Plots and characters are undoubtedly important things to consider when writing a novel. I would argue, however, that POV is even more crucial. This is because if you screw up the POV, no one will even think about reading your book, regardless of how great the plot or characters are.
I’ll prove my point. Read the following paragraph:
You walk toward me, hips swaying as your silky black stilettos clack on the marble tiles. Bradley sits casually at the bar, considering what to say to the beautiful woman approaching him. She’s way too good for him, thinks the bartender. I eat up the luscious man lounging at the bar with my eyes. “What can I get you?” asks the bartender.
Has your brain exploded yet? That’s because of all the shifting POVs. For the record, the POVs in that paragraph went as follows: second-person → third-person → first-person → third-person. Ack, I say. Ack.
But there is a solution! I like to call it the “Know your POVs so you don’t explode your reader’s brain” solution. It’s my understanding that brain-explosion is frowned upon, so you might want to avoid doing that if at all possible.
Without any further ado …
Michelle’s Guide to POV
For first-person narration, you essentially write the story from the perspective of one of your characters. One of the best examples of this POV is in the Hunger Games series by Suzanne Collins. The story is told from Katniss’ POV, meaning we only get her perspective. If something happens that she doesn’t know about, we don’t know about it either. First-person limits you to what a single character is experiencing, but it also allows you to delve deep into the mind of your protagonist, which can be a very powerful addition to your story.
I don’t know why, but there’s something about him that enthrals me. Maybe it’s his smooth skin and his tousled ebony hair. Maybe it’s the way he says my name, like smooth bourbon sliding over my lips. Maybe it’s because he’s a vampire who has literally enthralled me with his sinister vampiric powers. Whatever the reason, I know that I must have him.

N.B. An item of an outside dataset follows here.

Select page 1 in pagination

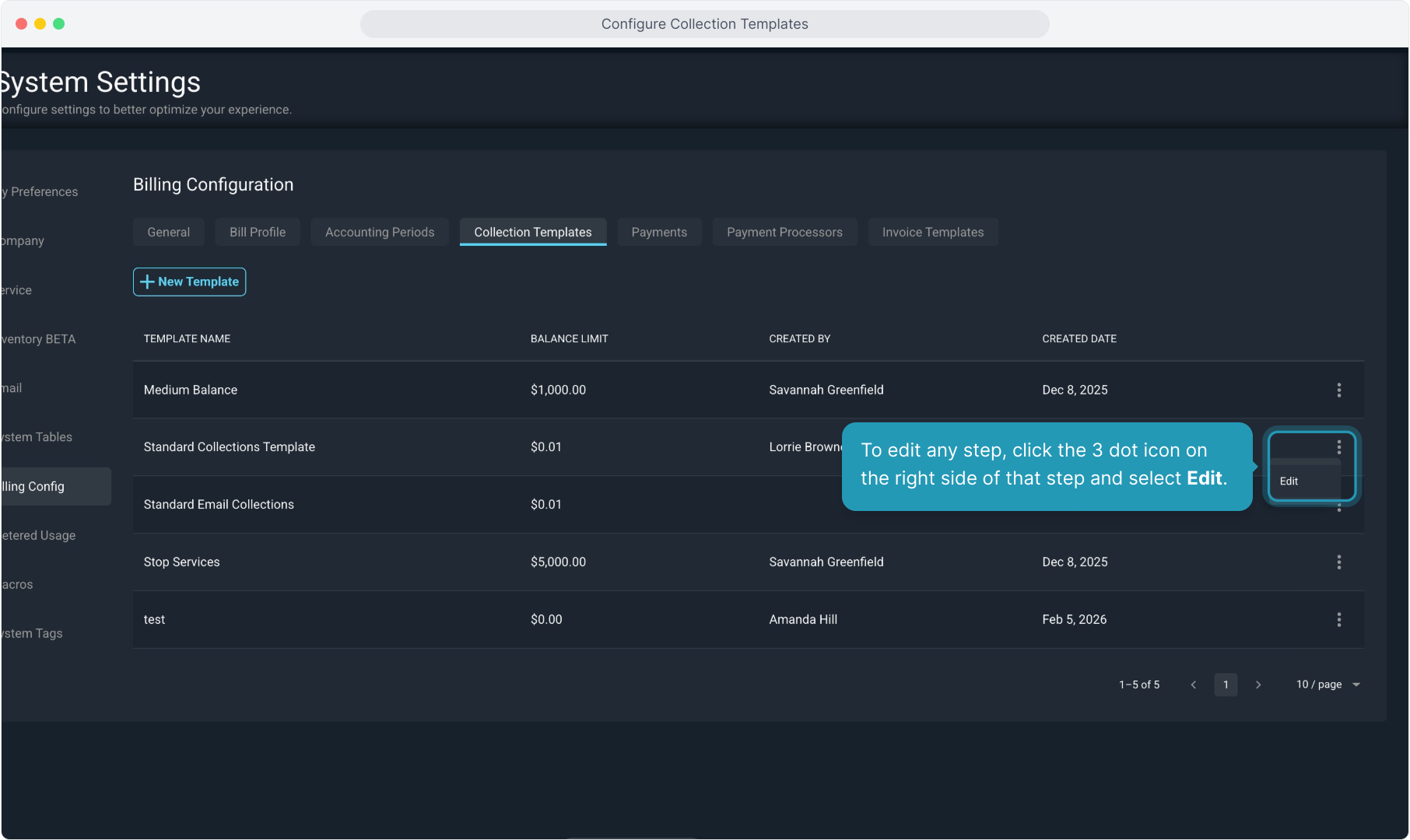coord(1226,684)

Right now. On the dirty concrete floor if necessary. Although a bed would be preferable. Pillows are probably more comfortable than concrete.
Second-person narration is where you write like you’re talking to the reader–sort of like what I’m doing right now. You find second-person a lot in those Choose Your Own Adventure books, although Wikipedia claims that there are multiple famous authors who have used this POV. Clearly I need to read more, because I’ve only heard of one of those people. Anyway, second-person isn’t used very much in books, so you probably shouldn’t use it either. Unless you want to. In which case, go nuts. Just don’t expect me to read it.
You watch the wave flow gently up the beach. The cool water laps at your toes, making you shriek with delight and jump back. Then the wave retreats, and you scurry forward again, wondering how far you can get down the wet sand before the water returns to claim you. But you misjudged, and the wave rushes toward you, covering you up to your thighs. Your pants dissolve, and you are suddenly standing on the beach wearing nothing but your underwear. You probably shouldn’t have worn cotton candy pants to the beach, no matter how trendy the salesperson said they were.
Third-person is the most common POV style. It’s told from an outside perspective, and all the characters are referred to by their name, or by “he”, “she”, or “it”. JK Rowling’s Harry Potter series is written in third person, as is the Game of Thrones series by George RR Martin.
The two big types of third-person POV are third-person limited and third-person omniscient. Third-person limited is from the perspective of one character; the third-person omniscient narrator knows all and sees all.
Harmony bowed to the crowd, who applauded madly. Then she began the dance. First she twirled, then she flipped, then she did an acrobatic spin that nearly spun her right off the stage. The roaring of the crowd grew louder. Encouraged by their support, Harmony gathered her nerves for the final act. Balancing on her tail, Harmony built up the fire in her lungs and then let it shoot forth from her mouth in a multi-coloured inferno of flame and heat. But she overshot the target dummy. The flames splashed onto the flammable tent walls, igniting the fabric and inciting mass panic in the crowd. “Please, don’t panic!” Harmony pleaded, trying desperately to put the flames out. “I’ll fix it! Don’t leave!” But no one understood her, because Harmony was a dragon, and dragons can’t speak English.
There are pros and cons to each of these. I personally prefer third-person limited, because restricting the POV to one character leaves you room to do big reveals–e.g. that Harmony is a dragon. However, third-person omniscient lets you get into all the character’s heads, which can be great–except that if you reveal what everyone is thinking, it kind of takes away some of the mystery.
First-person is more like writing a diary, in that everything–descriptions of places, characters, interpretations of events–is from that character’s POV. I’m actually writing a book right now in first-person, the first time I’ve attempted this POV, and it’s going pretty well. I like being able to get into my character’s head and see the world through her eyes, but it also prevents me from showing the reader what the other characters are going through, which can be restrictive at times.
But as always with writing, the choice is ultimately up to you.
What do you think?
What’s the best POV? What POV are you writing in right now? Are there certain POVs that work better with different styles of writing? Is there any POV you hate?